Ahead of the forum, the LEGO Foundation awarded a $100 million grant to promote play-based, early learning solutions for pre-primary and primary school-aged children impacted by the humanitarian crises in East Africa.
Among other announcements...
Did you know 35% of refugee children were not attending primary school?
We are launching a pledge to ensure quality #education for all #refugees. Will you support it?https://t.co/j2l0pgWmPg #WithRefugees#RefugeeForum pic.twitter.com/mDuZ4RaNOU
— UNESCO ????️ #Education #Sciences #Culture ???????????? (@UNESCO) December 17, 2019
UNESCO promised to strengthen national education systems by providing countries with expertise and technical guidance for policy design, implementation and planning support for the inclusion of refugee.

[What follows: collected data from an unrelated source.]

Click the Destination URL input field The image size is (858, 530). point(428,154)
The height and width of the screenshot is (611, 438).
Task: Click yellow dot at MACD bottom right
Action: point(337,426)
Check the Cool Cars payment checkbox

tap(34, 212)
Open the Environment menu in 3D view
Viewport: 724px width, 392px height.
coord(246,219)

The UN agency said it would complete the piloting of the UNESCO Qualifications Passport in Zambia, Iraq, and Colombia by the end of 2020. The passport is for refugees or vulnerable migrants who claim to have completed or partially completed upper secondary school studies and who often have insufficient or missing documentation.
Meanwhile, the Global Education Cluster, the UN refugee agency UNHCR and the Inter-Agency Network for Education in Emergencies jointly pledged to strengthen coordination in the education sector.
They said this would be achieved through joint training and capacity strengthening to minimise the amount of time refugee children spend being out of school.